Le chat à son perchoir :
Le chat Objection ! Objection, objection ! Instante objurgation !
Les animaux Aïe ! Miaulante la goualante qui nous égratigne l’ouïe ! C’est le greffier, le mistigri, le griffu, le m’as-tu-vu matou minaudant mignard, qui a l’art de faire chez son maître son lard ! Ron-ron minou, menu minou sur les genoux ! Gâteux maître fait gâteries, gati gato au chat minou menu qui fait le beau et se lèche le cul. Lèche frite, lèche cul ! De domini doux minou ! De l’homo, collabo ! De l’homo, collabo !
Déguerpis gratis, gati gato, domini, domino, avant qu’on t’équarrisse !
Le chat Mini minute, menus amis ! C’est en votr’ intérêt ! Et le mien, c’est tout un ! Aussi, roulez vos oreilles en cornet et glanez-y le suc de ce mien dit.
Primo : l’éthique ! Avant que nous envoyions l’Homme, omnis hominis, par voie de fait et de conséquence, dans la poubelle, rebut, déchet et déjection de l’évolution, assurons-nous concomitamment qu’il est manifestement néfaste, nuisible incontestablement et malfaisant absolument.
Or ! Ne peut pas être totalement mauvais celui-ci qui, ingénieusement, méticuleusement, minutieusement, patiemment, consciencieusement et vertueusement innova, imagina, conçut et fabriqua le chauffage. Le chauffage à demeure, rayonnant, accumulant, soufflant le chaud, aspirant le froid, le chauffage, quoi ! Le chauffage centralisant !

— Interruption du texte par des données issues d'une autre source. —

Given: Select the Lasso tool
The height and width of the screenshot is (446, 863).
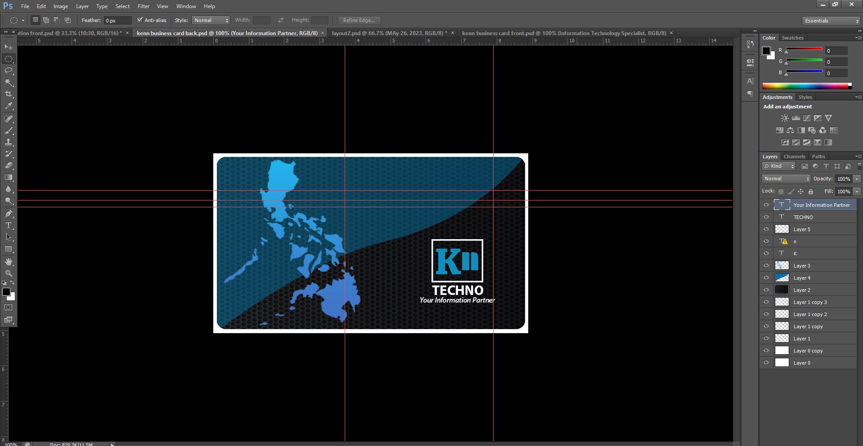Looking at the screenshot, I should pos(9,71).
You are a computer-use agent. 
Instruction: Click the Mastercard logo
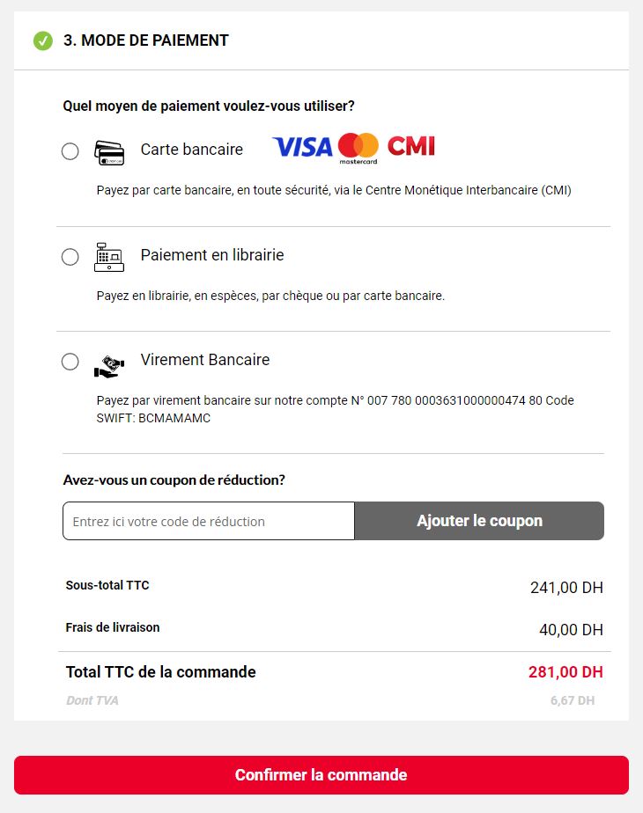click(358, 149)
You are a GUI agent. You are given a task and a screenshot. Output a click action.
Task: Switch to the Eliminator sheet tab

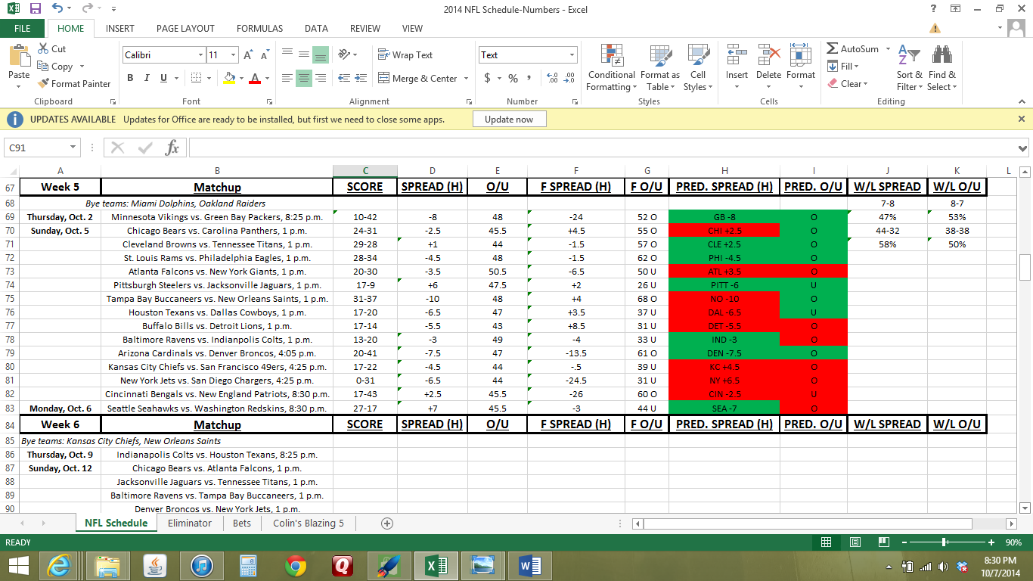(x=189, y=523)
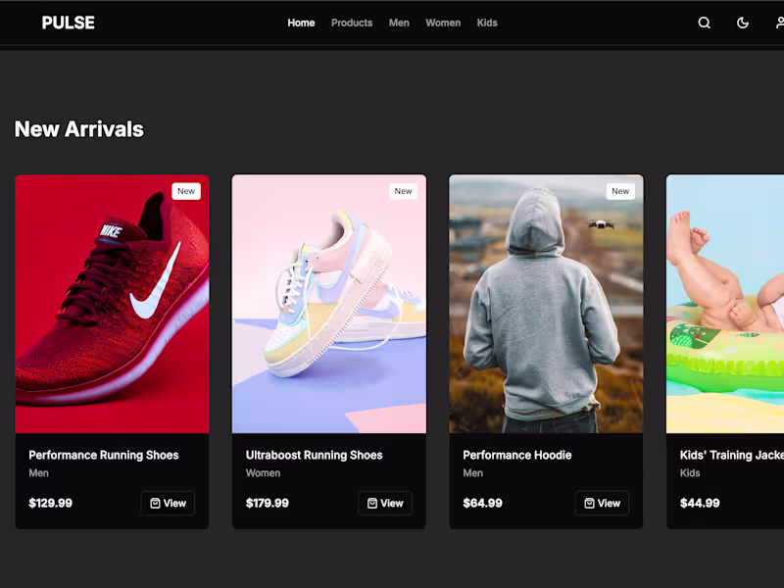Image resolution: width=784 pixels, height=588 pixels.
Task: Select the Men category link
Action: click(399, 23)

Les animaux Oh le galimatieux chafouin ! Qui nous griffe à la gueule de son verbiage insane ! L’inepte babillard ! Le jaseur ! Le phraseur ! L’horripilant hâbleur ! Estourbissons-le, saignons-le, écorchons-le, marouflons-le, parcheminons-le et sur sa peau, sa couenne, son pelage, sa pelade, inscrivons la nôtre haine ! Haine, haine, haine ! Haine de l’Homme et du chat !
Le chat Hi hi hi, hébétés bestards que vous êtes, avant de me faire la peau, écoutez donc mon secundo.

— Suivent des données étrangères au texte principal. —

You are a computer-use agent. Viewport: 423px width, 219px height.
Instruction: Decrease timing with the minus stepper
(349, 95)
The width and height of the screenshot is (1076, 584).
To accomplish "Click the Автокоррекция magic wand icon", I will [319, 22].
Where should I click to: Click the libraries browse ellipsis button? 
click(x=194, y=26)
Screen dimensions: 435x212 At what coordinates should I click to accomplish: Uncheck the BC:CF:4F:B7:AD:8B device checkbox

Secundo : la pratique ! Si vous zigouillez l’Homme avant qu’il nous ouvre la porte, grosse porte, gros lourd portail, épais vantail, épais blindage et sur l’huis clos, serrure close ! Comment nous, décamperons-nous ? Dehors, l’herbe bleuit, le soleil reluit, le ruisseau rit et l’arbre feuillit, oh ! Nature ! Resplendis ! Nature la Belle ! La Mère nôtre ! Maman, Mama ! Mamelue, lactescente et melliflue ! Oui, lait et miel coulent de tes mamelles et nous, dans ce trou, crevons-nous ! Crevons, crevons-nous ! Avec, pouah ! avec nous la dépouille, arfff ! le répugnant cadavre, là, avec nous, puant, putride, pourrissant, putréfiant, l’infect et abject cadavre de l’Homme ! Arfff !
Long silence animalesque.
1er animal Faut-il ou non l’Homme ? Continuer l’Homme ? Poursuivre avec l’Homme ? Car le choix reste. Car ouvrant, lui, la porte pour voir à nouveau la lumière, si nous le trucidons alors, il ne la verra plus. Et nous, nous aurons la lumière et plus l’Homme !
Mais faut-il ? Le nous faut-il ? Car l’Homme passé, passé décomposé, qui de nous sur nous dominer voudra ? Et nous, compétionnant l’un l’autre, bataillant contre l’un l’autre, à celui qui voudra la nature pour sa fin ? Sa faim ? Goulûment sa faim ? A l’instar de l’Homme ! Ah ! L’Homme ! Star ! L’Homme-star a joué tous les rôles, laissons-lui celui-là qui lui a tant coûté ! Qui voudra celui-là, qui vaudra mieux que lui ?
Nenni ne l’imitons. Laissons-le, lui, laissons ! Et derrière lui Nature, poursuivant l’Homme, par delà l’Homme, son énigmatique dessein.
Pause.
Poursuivant l’Homme, par delà l’Homme, son énigmatique destin.